» WHAT YOU WILL DO
Add -4 to every coordinate number in the answers and write out the entries again, from the line below containing "You are a computer-use agent. Image" through the end of the entries, including the requests. Leave the pictures out.

+-------+

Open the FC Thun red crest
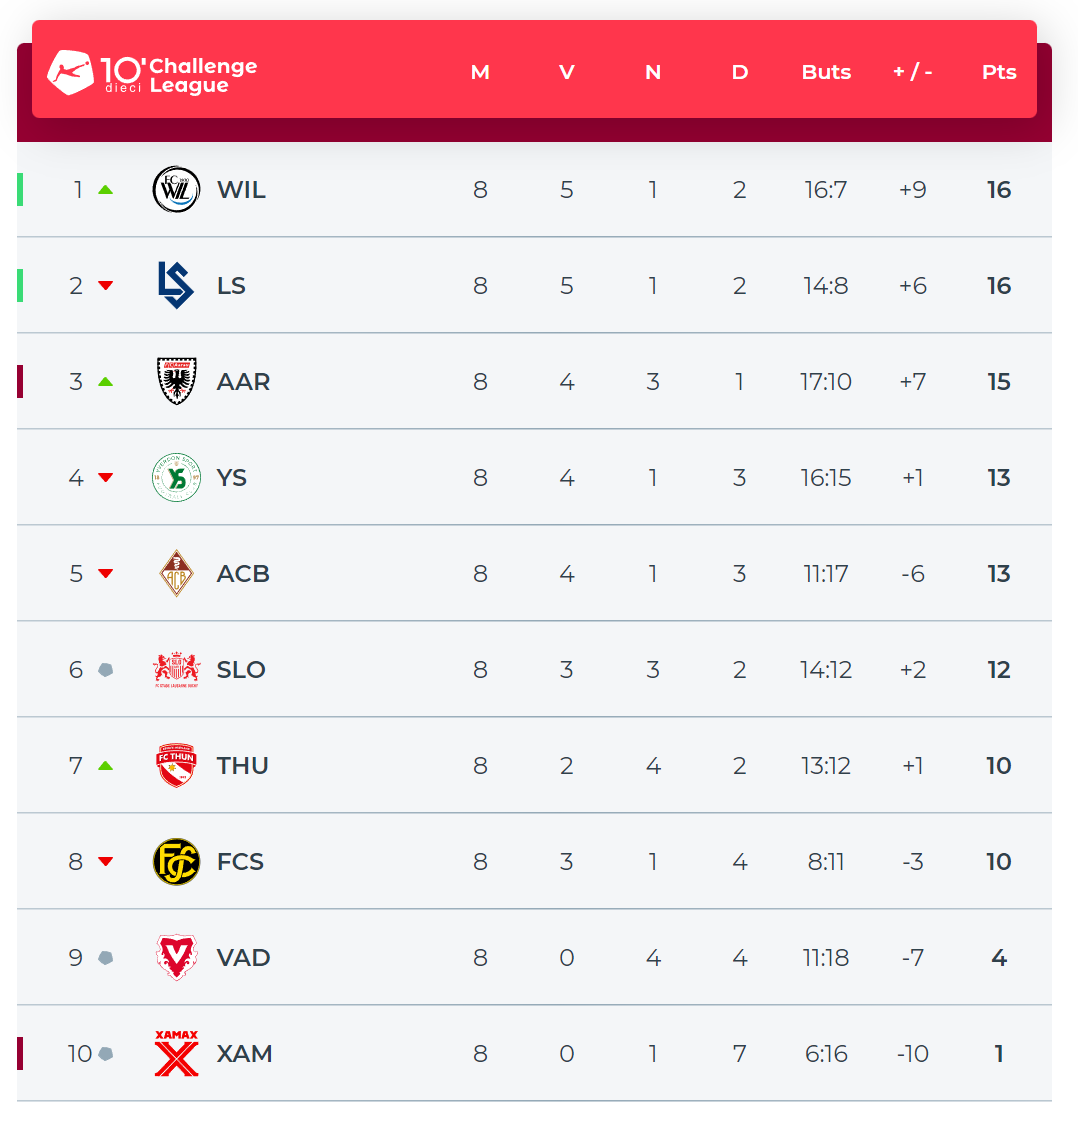Screen dimensions: 1078x1128 pos(176,765)
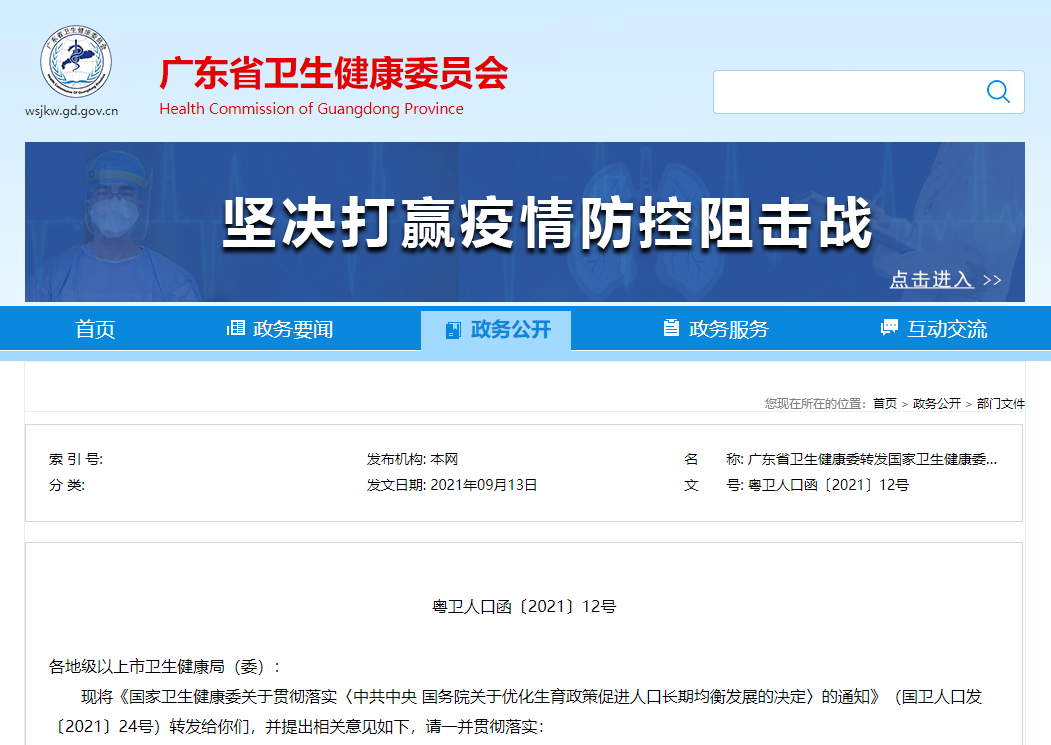Click the title 广东省卫生健康委员会 heading
Screen dimensions: 1051x745
point(334,74)
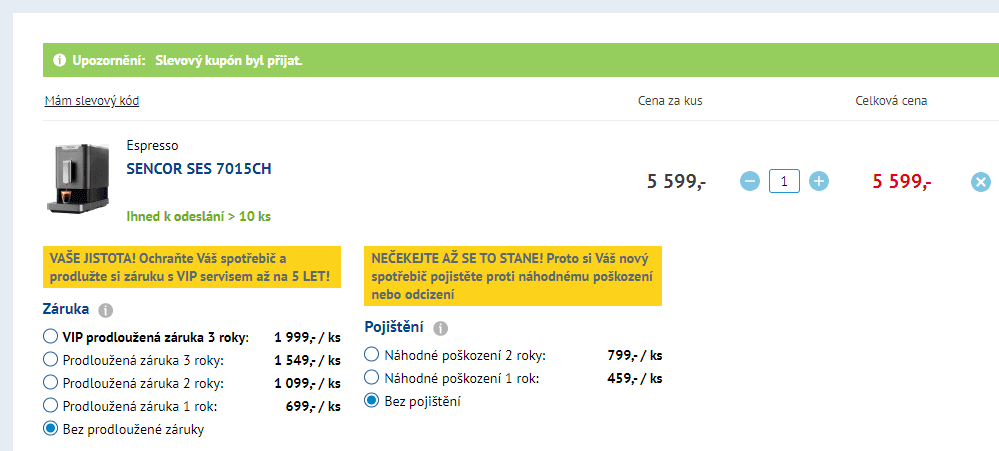Click the Pojištění info icon
The height and width of the screenshot is (451, 999).
pyautogui.click(x=440, y=329)
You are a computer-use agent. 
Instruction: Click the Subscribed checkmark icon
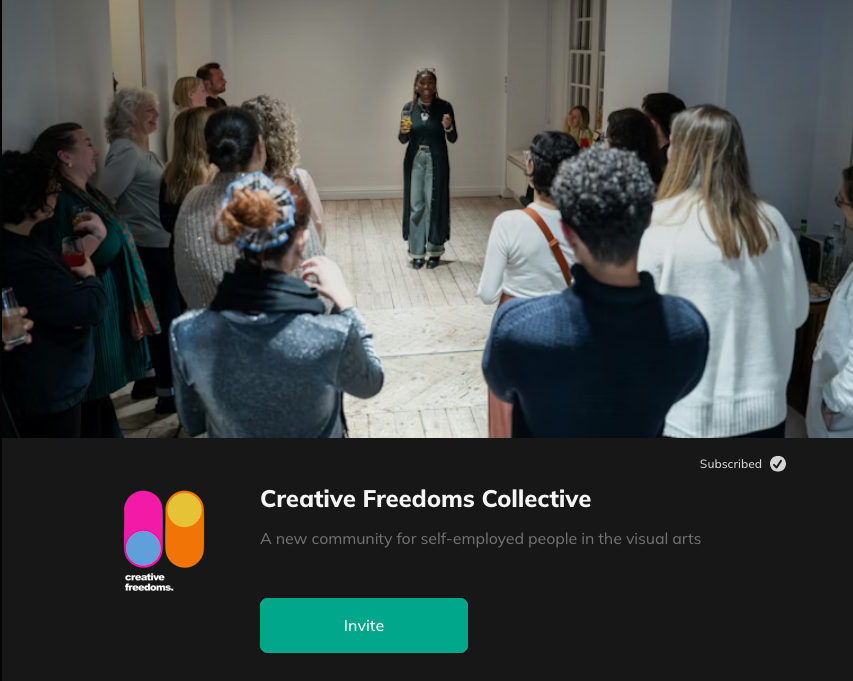(x=777, y=464)
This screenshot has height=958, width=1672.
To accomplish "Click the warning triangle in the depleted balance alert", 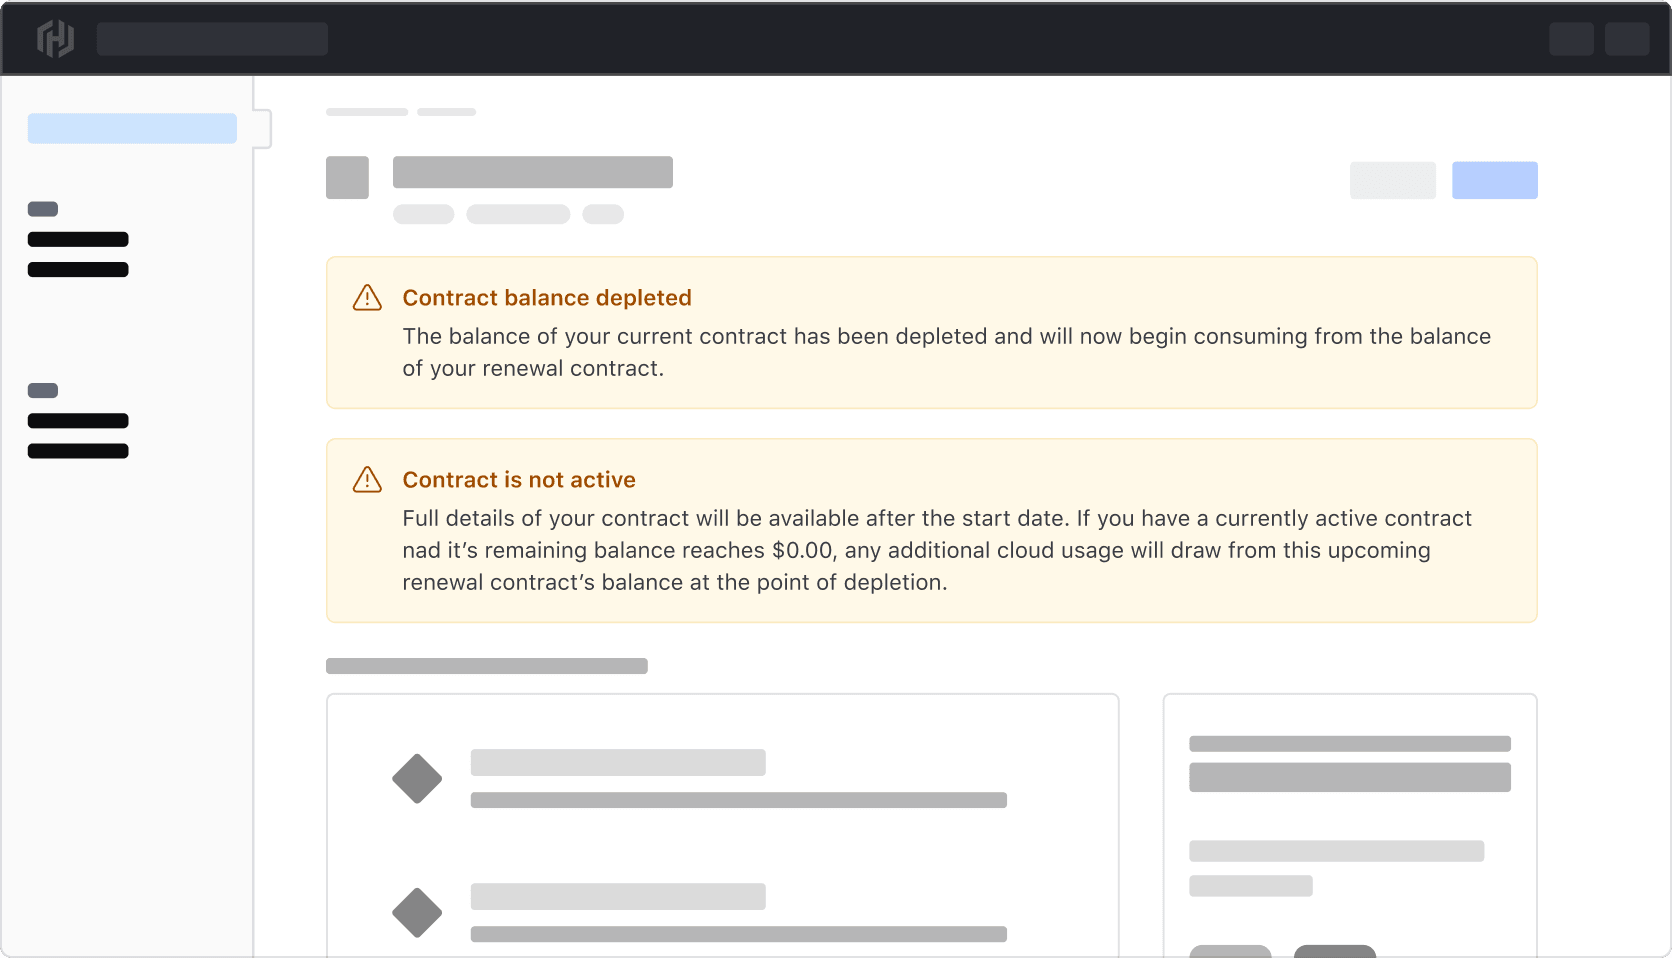I will point(367,297).
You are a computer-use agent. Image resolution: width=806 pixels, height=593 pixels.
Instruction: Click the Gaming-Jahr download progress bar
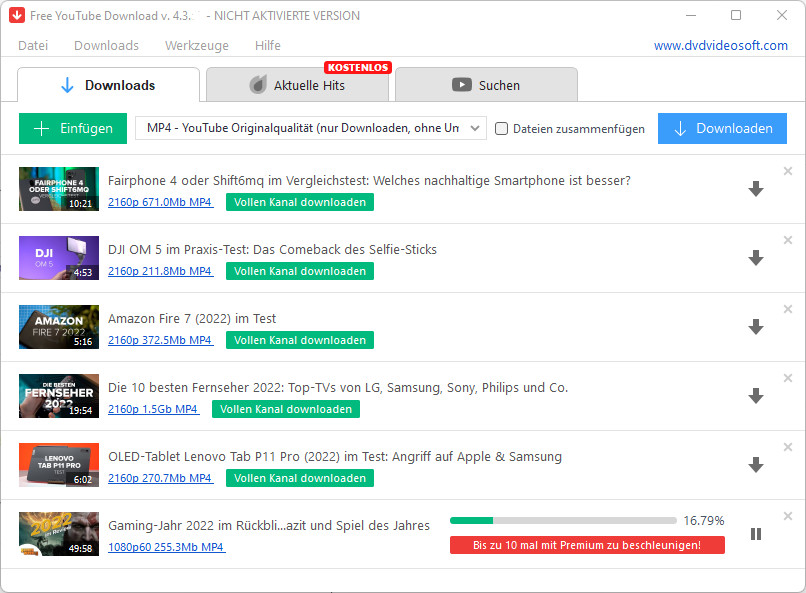(563, 521)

+-------+

» EXERCISE ANSWER
You are a computer-use agent. Image resolution: width=806 pixels, height=593 pixels.
Instruction: Click the Gaming-Jahr download progress bar
(559, 517)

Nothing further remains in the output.